La Saur envisage une augmentation de capital pour abattre son mur de dette
Les négociations sur le refinancement de la Saur vont débuter dans les tous prochains jours. La direction du troisième groupe français d’assainissement et de distribution d’eau, derrière Veolia et Suez, doit recevoir jeudi 1er février la revue d’activité indépendante menée depuis plusieurs semaines par Ernst & Young. Ce document, qui mettra noir sur blanc la situation et les perspectives financières de la société, servira de base aux négociations avec les 63 banques créancières afin de trouver une solution au mur de dette qui menace la Saur. A la fin du premier semestre 2012, Hime, le holding qui porte la dette d’acquisition de la société depuis le LBO de 2007, affichait un ratio de levier intenable de quasiment 10 fois l’excédent brut d’exploitation.

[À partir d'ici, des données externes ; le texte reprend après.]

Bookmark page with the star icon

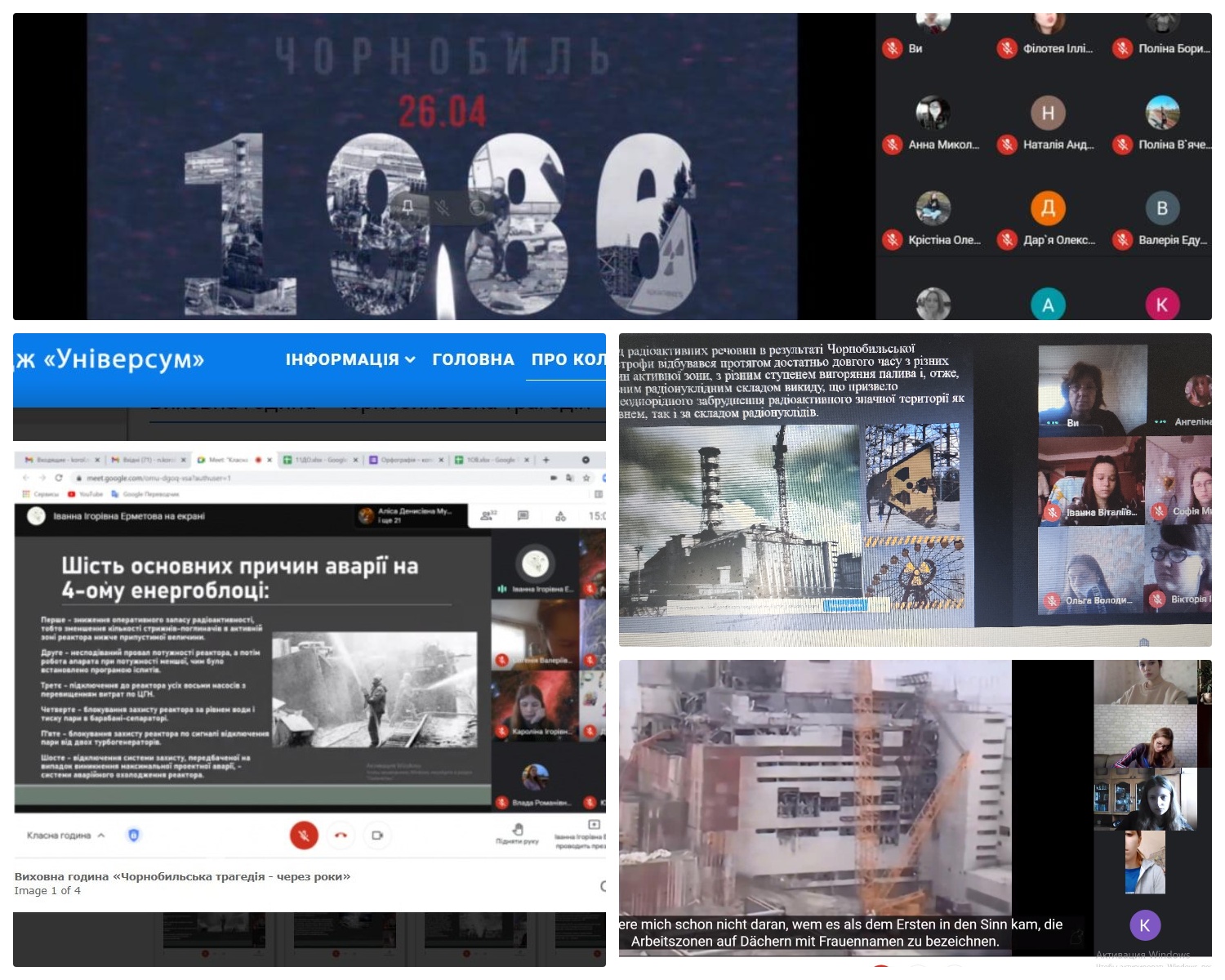586,478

Cette dette bancaire, de 1,6 milliard d’euros, à laquelle s’ajoutent plus de 300 millions «swapés», arrive à échéance en 2014 et gêne le développement commercial du groupe regrette Olivier Brousse, son directeur général, qui visitait vendredi à Toulouse l’un des cinq centres de pilotage opérationnel de la société. Un refinancement sur le marché obligataire «high yeld» est envisageable mais selon Olivier Brousse, «une augmentation de capital est souhaitable» afin de redonner à la Saur les moyens de répondre aux nombreux appels d’offres qui se profilent en France et à l'étranger, là où la société connait ses plus forts taux de croissance. «Les différentes parties prenantes de Hime, actionnaires et créanciers, doivent faire un effort partagé pour que la Saur poursuive son développement», plaide Olivier Brousse. Diviser par deux le niveau de dette serait plus tenable pour la Saur, face un Ebitda annuel de l’ordre de 190 millions d’euros et un cash flow disponible de 85 millions.
Olivier Brousse espère boucler les négociations dans deux ou trois mois. Selon lui, la société ne manque pas de marques d’intérêt, de créanciers actuels et de nouveaux actionnaires. Séché Environnement, qui détient 33% du capital de Hime, a déjà fait savoir publiquement qu’il ne réinvestirait pas. La position des autres actionnaires, le Fonds stratégique d’investissement (38%) et les fonds Axa PE et Cube Infrastructure (29% à eux deux) n’est pas arrêtée. Mais il est peu probable que le FSI, dont la participation dans la Saur est la plus élevée de son portefeuille en termes de pourcentage, réinjecte des fonds propres, son credo étant de rester minoritaire.